Sus goles han permitido que Inglaterra avance con autoridad en momentos especialmente complicados, convirtiéndose nuevamente en la referencia ofensiva del equipo de Thomas Tuchel.

El problema para Kane es que comparte protagonismo con otro candidato de enorme peso: Jude Bellingham.

Bellingham, el futbolista total

Si existe un jugador que ha aumentado su cotización en este Mundial, ese es Jude Bellingham.

El mediocampista inglés no solo marca goles; también organiza, recupera balones, rompe líneas, lidera al equipo y aparece siempre cuando Inglaterra atraviesa dificultades.

Su actuación frente a Noruega confirmó esa condición de líder absoluto. Marcó los dos goles de la clasificación y prácticamente cargó al equipo hacia las semifinales.

A diferencia de Kane, cuya influencia se mide sobre todo en el área rival, Bellingham domina prácticamente todos los aspectos del juego. Esa versatilidad suele ser especialmente valorada cuando llega el momento de elegir al Balón de Oro.

España demuestra que un equipo puede estar por encima de las individualidades

Resulta llamativo que la selección que probablemente ha practicado el fútbol más completo del campeonato no tenga un candidato claro al Balón de Oro.

España no depende de un solo futbolista.

Rodri dirige el mediocampo, Pedri marca el ritmo, Lamine Yamal desequilibra por las bandas, Fabián Ruiz llega desde segunda línea y Mikel Merino ha aparecido como el héroe inesperado de las eliminatorias.

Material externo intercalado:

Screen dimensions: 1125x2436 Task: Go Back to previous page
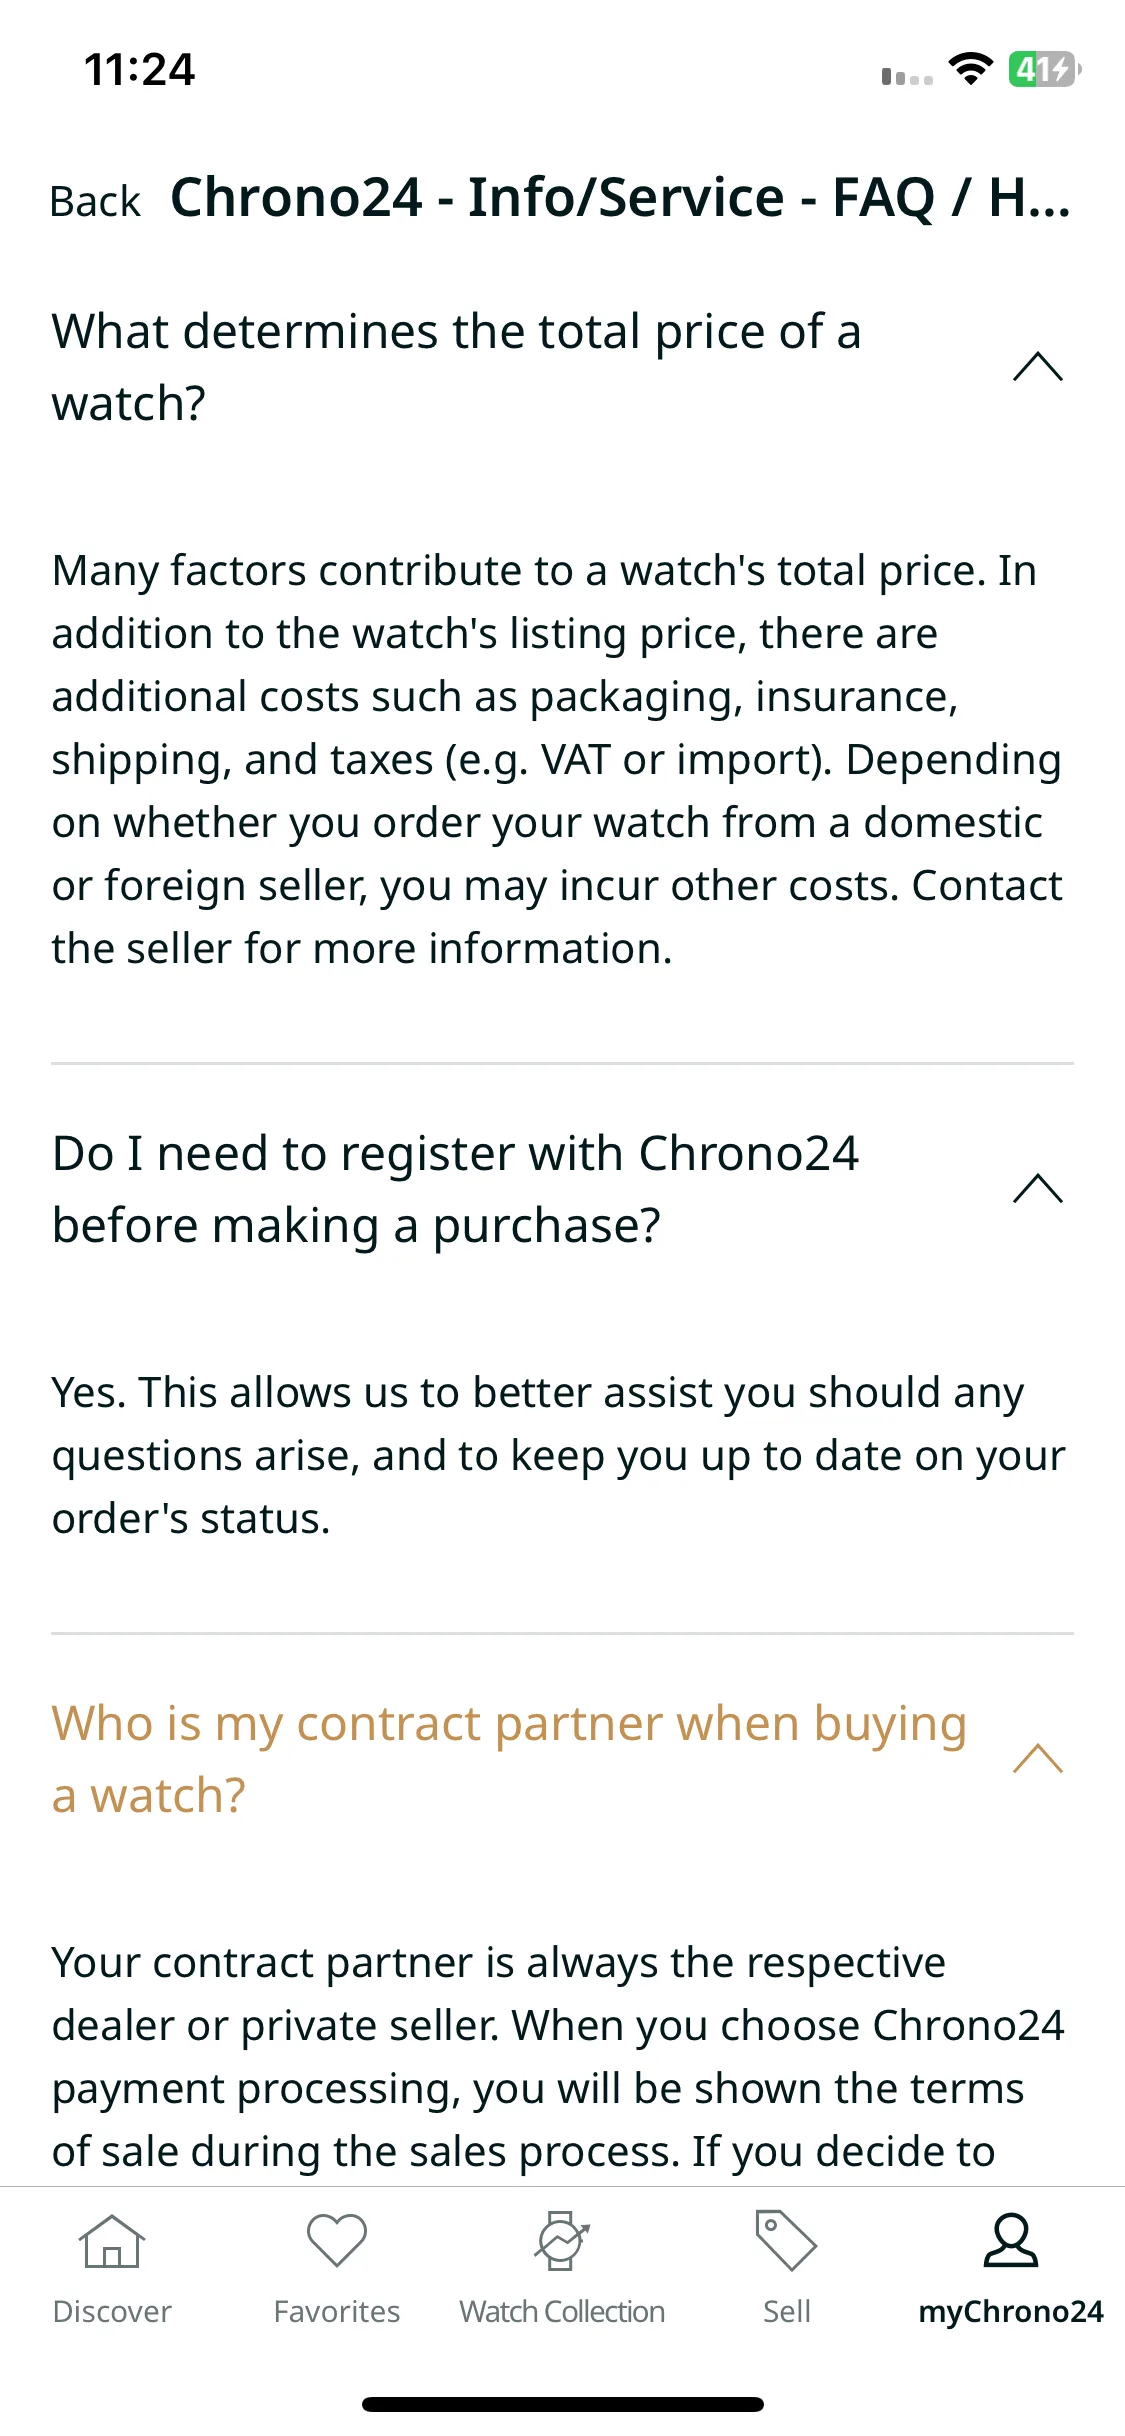(96, 201)
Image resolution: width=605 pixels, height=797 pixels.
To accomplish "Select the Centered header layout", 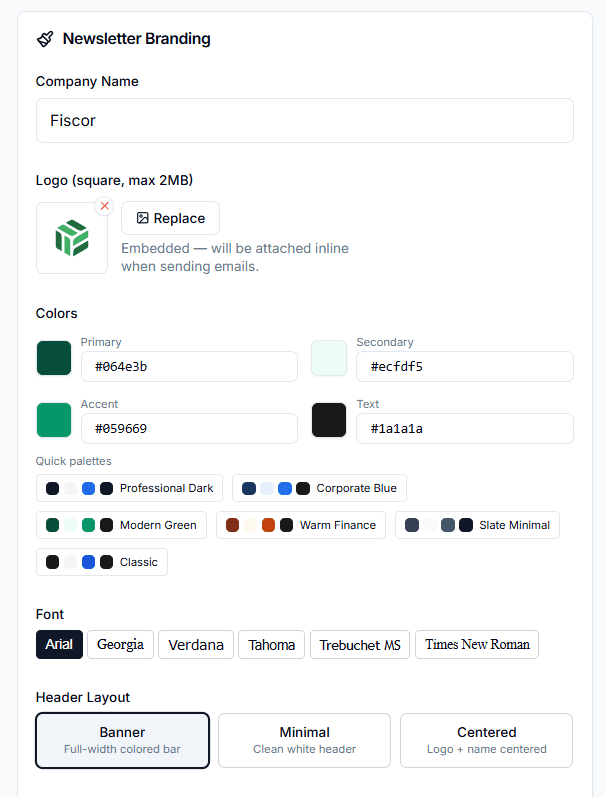I will coord(486,740).
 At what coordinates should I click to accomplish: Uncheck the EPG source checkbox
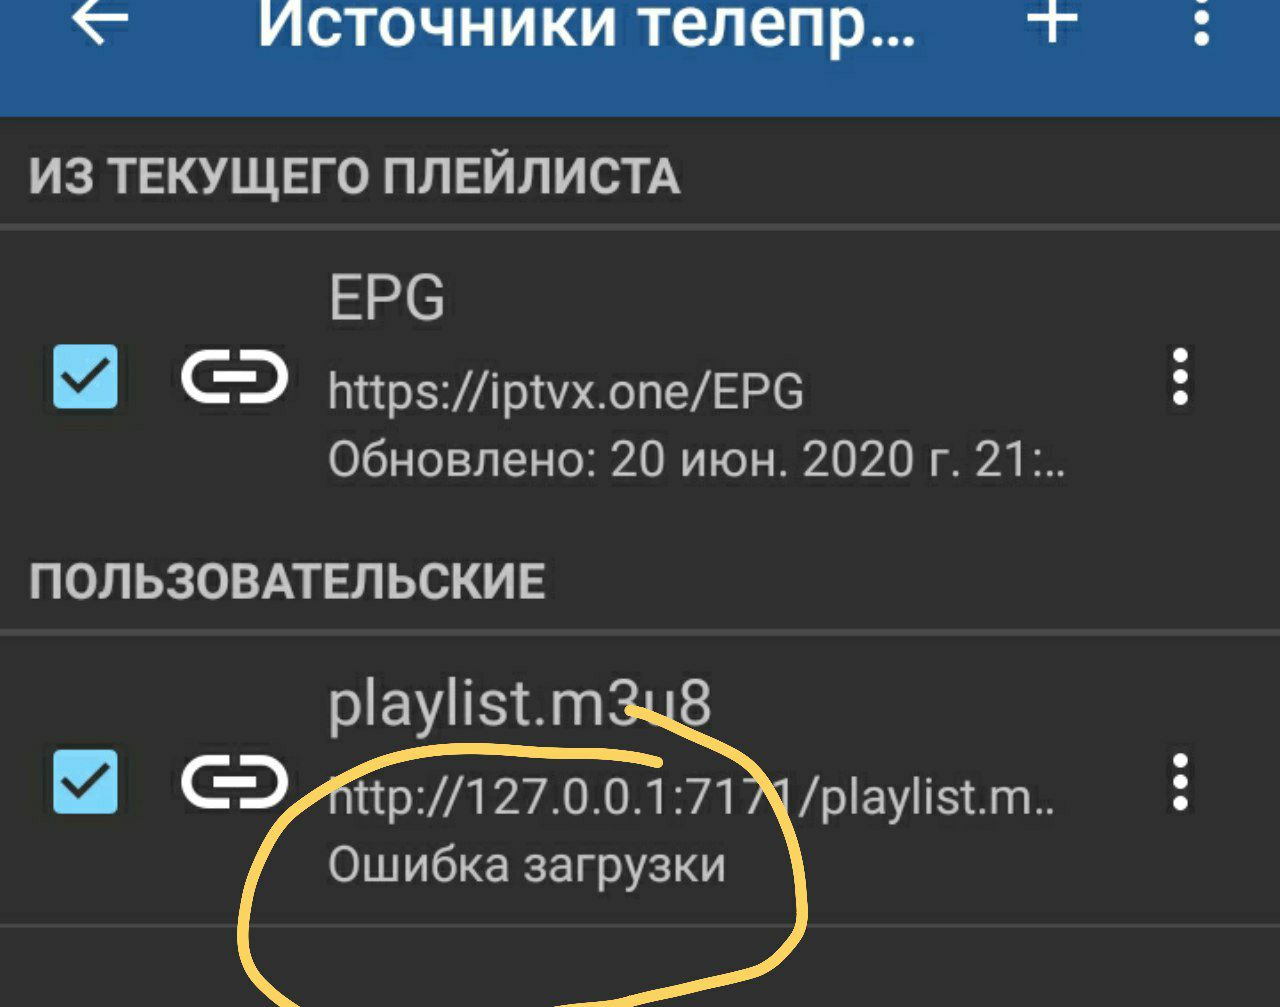(x=85, y=377)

Esa riqueza colectiva puede jugarle en contra a cualquiera de sus jugadores en la votación individual. Ninguno concentra el protagonismo absoluto porque el verdadero protagonista ha sido el equipo.

Todo se decidirá en las semifinales

Históricamente, el Balón de Oro casi siempre termina en manos de un futbolista que disputa la final, y muchas veces del campeón.

Eso significa que las semifinales pueden convertirse en el gran filtro.

  • Si Argentina elimina a Inglaterra, Messi dará un paso enorme hacia otro reconocimiento histórico.
  • Si Francia supera a España, Mbappé probablemente se convertirá en el gran favorito.
  • Si Inglaterra alcanza la final, Kane y Bellingham dividirán votos, aunque el mediocampista parece llegar con una ligera ventaja por su influencia global.
  • Si España sorprende y conquista el Mundial, la discusión cambiaría completamente: quizá no habría un Balón de Oro indiscutible, sino el reconocimiento a un modelo colectivo en el que el funcionamiento ha estado siempre por encima de las individualidades.

La historia del Mundial suele recordar a los campeones. Pero también recuerda a quienes marcaron una época. Messi y Mbappé ya pertenecen a ese grupo. Kane intenta completar la obra de una carrera extraordinaria. Y Bellingham parece llamado a convertirse en el rostro de la próxima generación. Las semifinales no solo decidirán quién jugará por la Copa del Mundo; también pueden decidir quién será recordado como el mejor futbolista del Mundial 2026.